Publié le 27 mars 2013 par Sylvainrakotoarison

C’est la mémoire qui est en train d’être assassinée par des promoteurs immobiliers voraces et irrespectueux. Ce 27 mars 2013, six mètres du mur ont été détruits pour construire un immeuble d’habitation de soixante-trois mètres de haut.

C’était le samedi 26 janvier 2013, dans la soirée. J’étais à Berlin, le temps était au froid. La neige avait envahi depuis plusieurs jours la ville et un vent froid secouait la chair laissée à l’air libre. J’avais voulu quand même le voir. Cela faisait plus de vingt ans que j’avais voulu le voir, et l’émotion m’a pris à la gorge dès les premiers mètres.

J’ai longé très lentement les mille trois cents mètres de ce qu'il restait du mur de Berlin, à East Side Gallery, dans l’est de la ville, le long de la rivière Spree (d’autres morceaux restent encore, en particulier dans le nord de la ville). Il y avait très peu de monde. Quelques touristes, des jeunes, qui se prenaient en photo devant les œuvres peintes par des artistes internationaux sur ces résidus de mur. À l’occasion du vingtième anniversaire de la chute du mur, les mêmes artistes étaient revenus restaurer leurs œuvres (en particulier le Français Thierry Noir).


Le 13 août 1963, le gouvernement communiste est-allemand avait décidé de construire cent cinquante-cinq kilomètres de mur de près de quatre mètres de hauteur avec barbelés et miradors en plein centre de la capitale allemande. Il a fallu attendre la chute du mur de Berlin, le 9 novembre 1989, pour envisager un nouveau monde (ainsi que la réunification).

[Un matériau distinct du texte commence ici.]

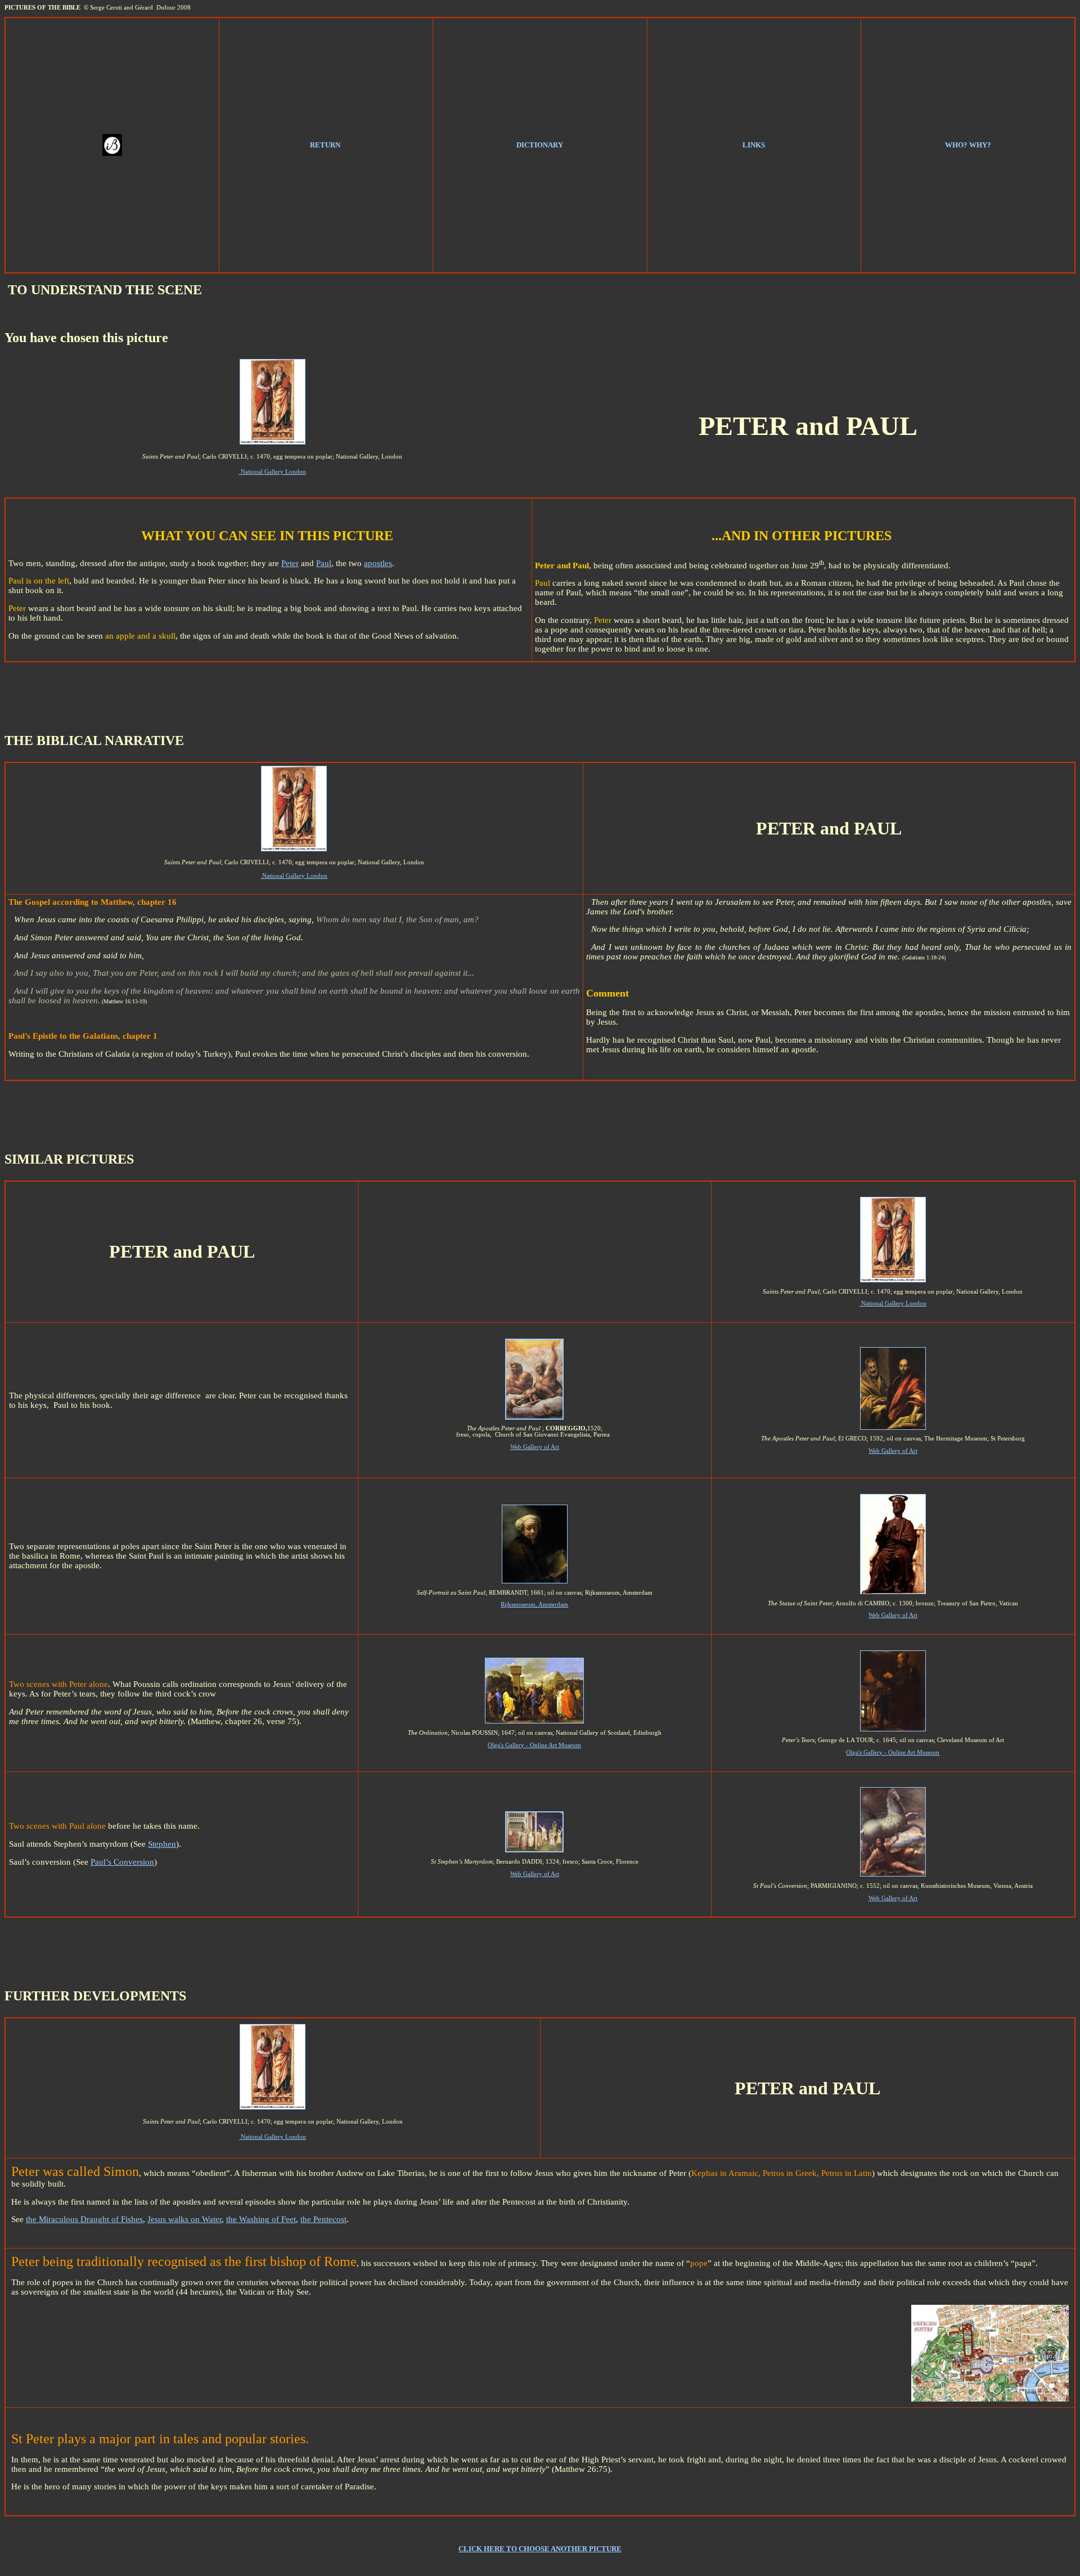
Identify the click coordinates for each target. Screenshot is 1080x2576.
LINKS (753, 145)
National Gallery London (272, 472)
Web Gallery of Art (534, 1447)
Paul (323, 563)
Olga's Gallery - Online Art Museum (534, 1745)
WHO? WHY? (968, 145)
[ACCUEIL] (112, 153)
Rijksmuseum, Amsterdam (534, 1604)
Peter (290, 563)
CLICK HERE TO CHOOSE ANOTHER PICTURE (540, 2548)
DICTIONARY (539, 145)
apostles (378, 563)
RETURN (325, 145)
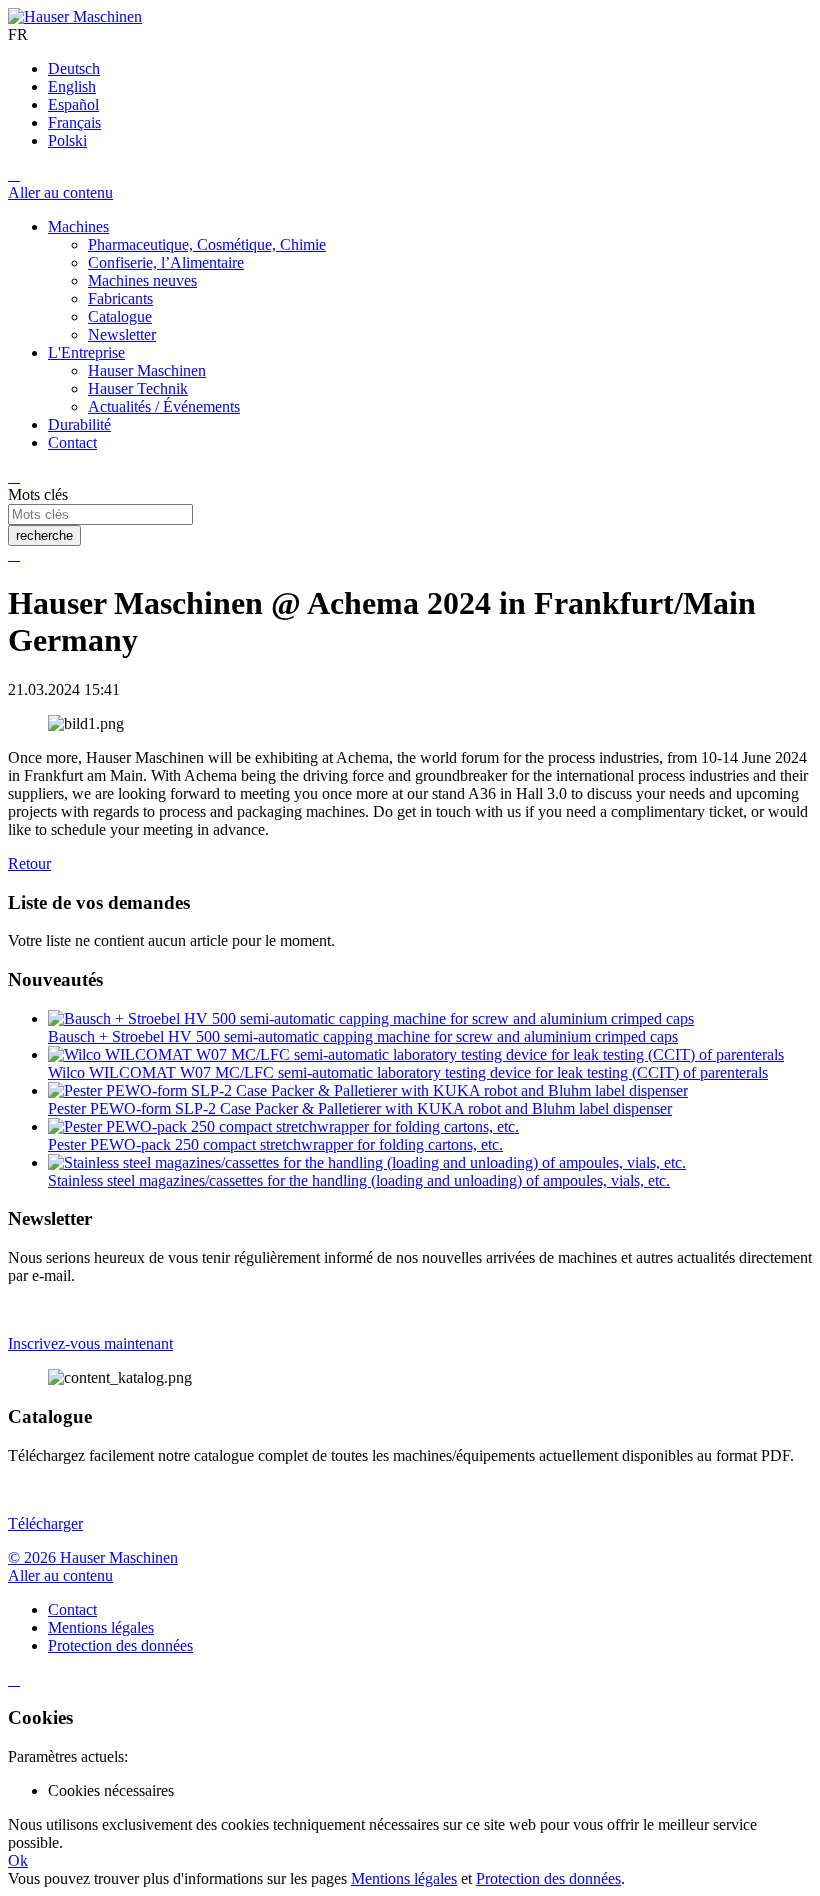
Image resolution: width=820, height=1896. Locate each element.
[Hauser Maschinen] (75, 16)
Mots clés (38, 494)
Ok (18, 1860)
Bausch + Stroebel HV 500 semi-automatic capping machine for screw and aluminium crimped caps (363, 1036)
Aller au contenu (60, 192)
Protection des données (548, 1878)
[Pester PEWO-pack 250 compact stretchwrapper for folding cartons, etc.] (283, 1126)
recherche (44, 535)
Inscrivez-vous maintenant (90, 1343)
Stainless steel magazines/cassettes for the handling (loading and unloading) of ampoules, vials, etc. (359, 1180)
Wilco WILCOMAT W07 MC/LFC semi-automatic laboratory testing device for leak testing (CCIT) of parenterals (408, 1072)
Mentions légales (404, 1878)
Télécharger (45, 1523)
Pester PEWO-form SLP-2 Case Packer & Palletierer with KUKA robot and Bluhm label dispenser (360, 1108)
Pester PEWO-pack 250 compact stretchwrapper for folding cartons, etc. (275, 1144)
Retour (29, 863)
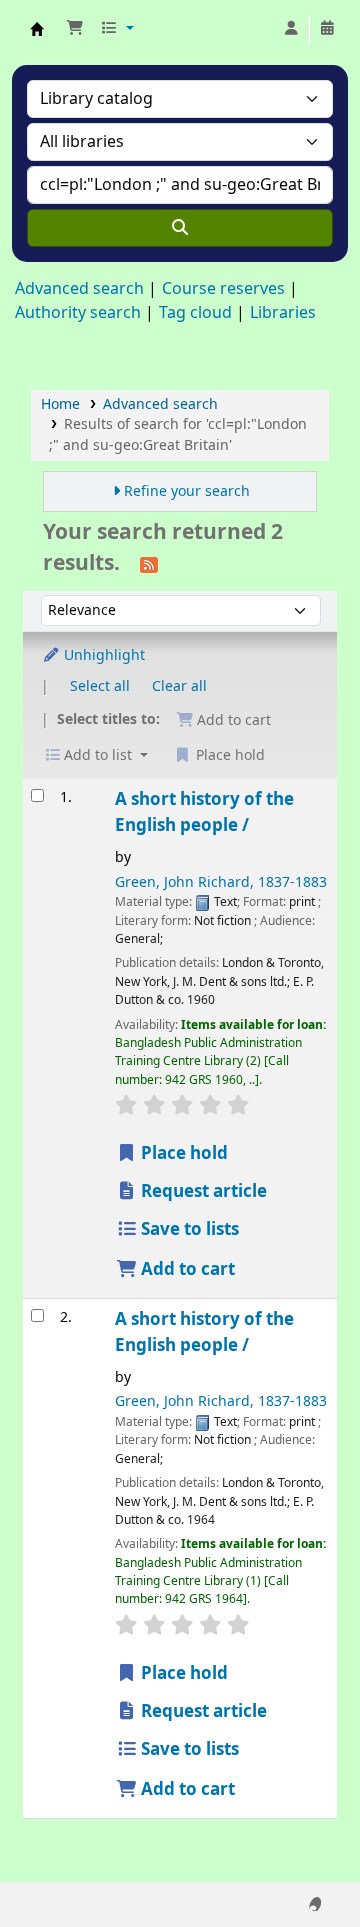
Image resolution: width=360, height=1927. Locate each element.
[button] (75, 29)
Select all (100, 686)
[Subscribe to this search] (149, 564)
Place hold (182, 1153)
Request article (202, 1191)
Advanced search (79, 289)
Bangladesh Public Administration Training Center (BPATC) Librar (37, 29)
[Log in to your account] (291, 29)
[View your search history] (327, 29)
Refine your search (187, 491)
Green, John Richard (221, 882)
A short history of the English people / (204, 812)
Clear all (179, 686)
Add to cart (186, 1269)
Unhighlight (102, 655)
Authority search (78, 313)
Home (60, 404)
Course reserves (223, 289)
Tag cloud (195, 313)
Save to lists (188, 1229)
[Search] (180, 228)
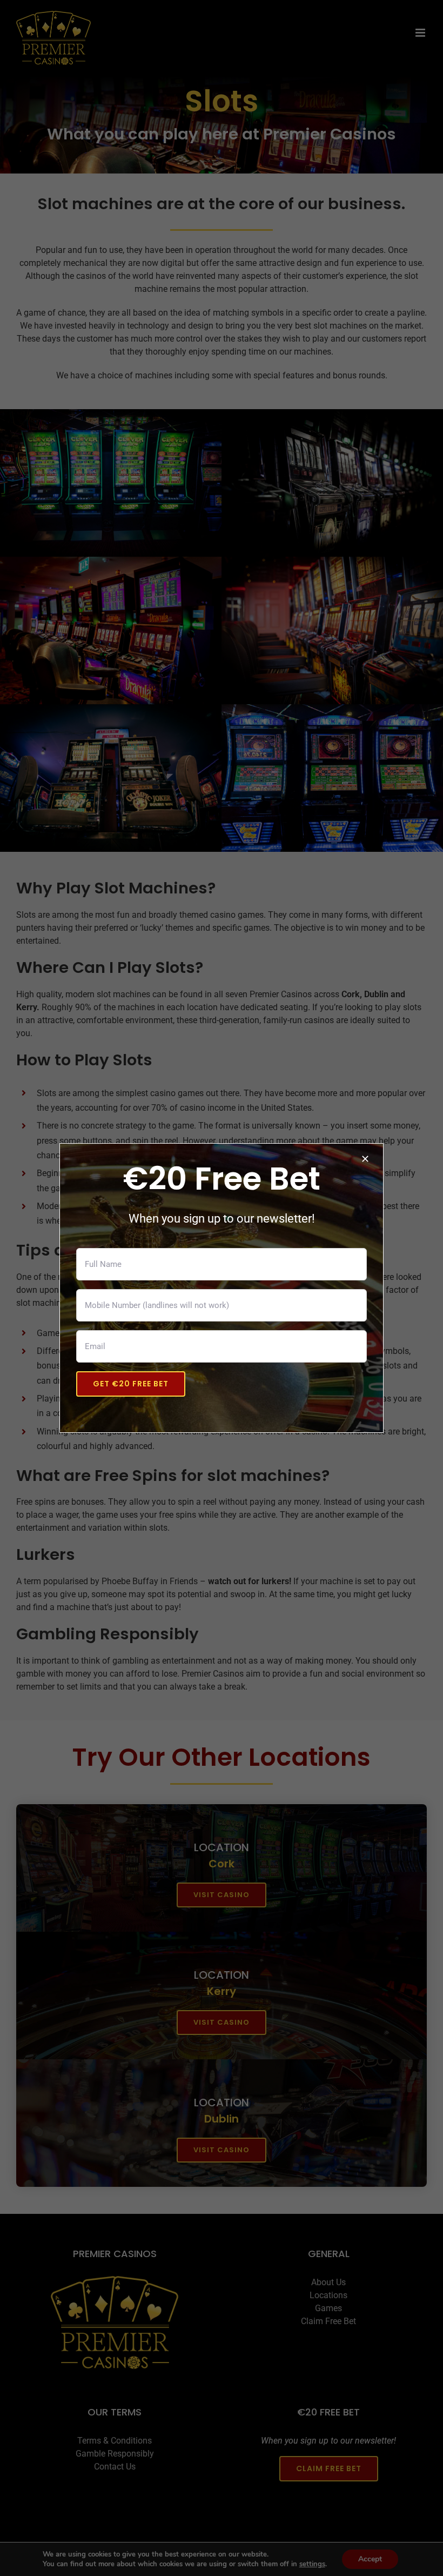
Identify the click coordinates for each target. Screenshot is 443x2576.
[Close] (365, 1159)
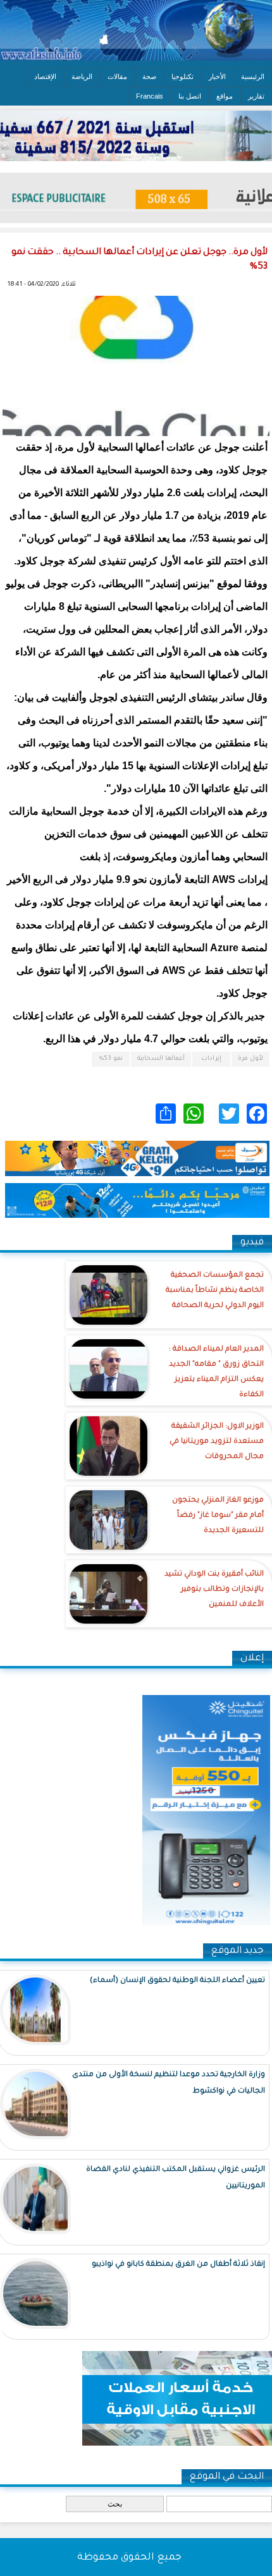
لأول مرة (250, 1058)
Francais (149, 96)
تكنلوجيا (182, 76)
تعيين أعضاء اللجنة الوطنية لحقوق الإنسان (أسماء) (177, 1981)
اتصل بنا (189, 96)
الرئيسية (252, 76)
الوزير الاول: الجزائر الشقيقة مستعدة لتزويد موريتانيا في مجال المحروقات (217, 1442)
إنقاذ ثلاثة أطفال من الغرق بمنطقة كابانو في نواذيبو (178, 2265)
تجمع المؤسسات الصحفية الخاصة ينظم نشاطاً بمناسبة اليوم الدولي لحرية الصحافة (215, 1291)
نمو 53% (111, 1058)
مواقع (224, 96)
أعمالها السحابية (161, 1058)
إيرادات (211, 1058)
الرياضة (81, 76)
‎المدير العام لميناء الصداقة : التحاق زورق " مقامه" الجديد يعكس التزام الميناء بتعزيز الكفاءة (216, 1372)
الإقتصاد (45, 76)
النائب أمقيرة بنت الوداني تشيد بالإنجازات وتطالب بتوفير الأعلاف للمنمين (214, 1590)
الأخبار (217, 76)
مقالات (117, 76)
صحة (149, 76)
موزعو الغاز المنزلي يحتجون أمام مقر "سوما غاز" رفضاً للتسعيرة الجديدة (218, 1516)
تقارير (256, 96)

Une génération est passée depuis lors et les jeunes Berlinois ont l’esprit très éloigné de ce qui apparaît, pour eux, nés après 1989, comme un simple épisode de leur histoire. Pourtant, des dizaines d’Allemands ont été tués en tentant de traverser le mur (d’est en ouest), peut-être leurs parents, leurs grands-parents.


En regardant la situation des lieux, je pouvais vite comprendre que les lieux auraient du mal à être sauvegardés en l’état, pour préserver la mémoire d’une idéologie qui a entraîné l’érection d’une telle horreur. En effet, une zone très étendue de terrains vagues reste encore en friches entre le mur et la rivière, et cela suscite des appétits chez les promoteurs immobiliers. Et si l’on veut bâtir sur cette zone, il faudra bien y avoir accès par le mur.


Je ne pensais pas, en janvier dernier, que la volatilité de la mémoire serait si rapide. En deux mois, six mètres du mur, en quatre blocs, ont été détruits. Ou plutôt, pas en deux mois, en quelques heures, ce mercredi 27 mars 2013, tôt dans la matinée, sous la surveillance de deux cent cinquante policiers venus protéger le déroulement des travaux. La municipalité de Berlin veut en effet faire d’ici 2015 une brèche d’une trentaine de mètres pour aménager les rives de la rivière en construisant également un pont et une piste cyclable.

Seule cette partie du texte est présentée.